A future vision for mAb development is one in which fewer animals are used, but where the data obtained are more predictive of human safety. Therefore the typical approach to safety assessment of mAbs was considered. Typically two studies, one to support FIH clinical studies (IND-enabling) and one to support registration, are performed during mAb development. In some cases for oncology indications, a single study may suffice. However, an alternate approach could be to use a single, comprehensive in vivo study for the majority of mAbs that includes, in addition to toxicity endpoints, relevant pharmacodynamic, biomarker and potentially safety pharmacology endpoints. It has been argued that new clinically relevant findings are rarely identified in long-term studies that were not observed or could not have been predicted from the short-term study. Future work will involve whether both the 12-week and 26-week studies are of value in detecting clinically relevant findings. Of course, it is often the rare cases that ultimately drive regulations to ensure adequate safety in clinical trials. One recommendation for further progress in this area is to generate an evidence-base to help determine the frequency and types of toxicity that are observed only in long-term studies (6 months) compared with the shorter-term studies (1-3 months), and to explore whether these risks might be predicted in advance for specific types of targets.

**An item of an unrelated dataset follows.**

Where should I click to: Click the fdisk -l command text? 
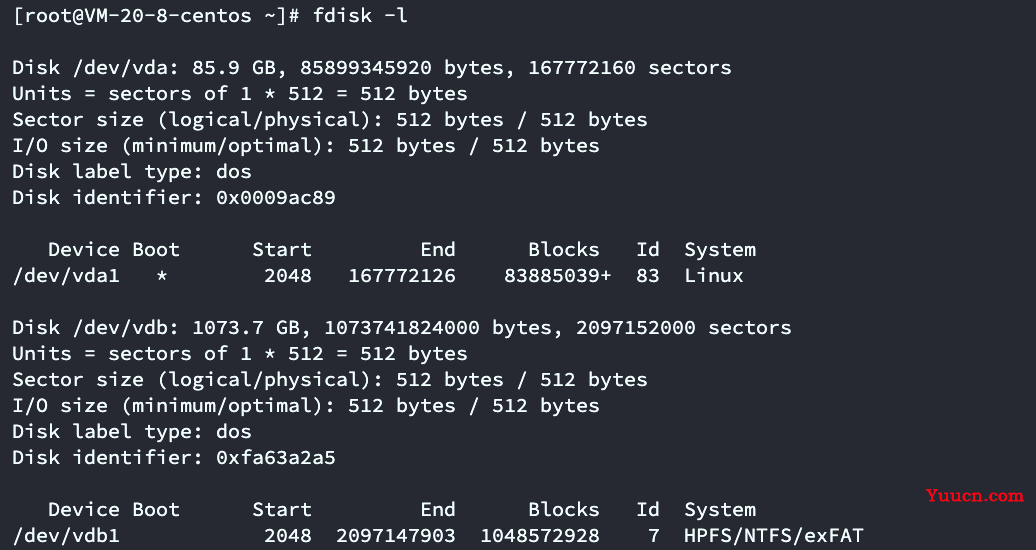[x=360, y=15]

It is difficult to predict what the future of antibody humanization will look like. Over time, the humanization process of mouse-derived antibodies has become much more sophisticated, with several companies now performing in silico optimization of CDRs for T-cell epitope avoidance to reduce immunogenicity. Yeast display is a new technology that in theory avoids some of the disadvantages of the phage display process for monoclonal antibody generation. Newer transgenic mice that have a fuller complement of human antibody genes are also being used to develop a new generation of fully human monoclonal antibodies. Regardless of the exact path that gives rise to the next generation of monoclonal antibody therapies, one thing is for certain: therapeutic antibodies can do things that few small molecules can, and as such will remain firmly a part of the drug development landscape for years to come. It is clear that there are opportunities to improve mAb development, but this will not happen without the collective knowledge, experience and dedication of experienced drug safety professionals and a more open-minded approach to mAb development.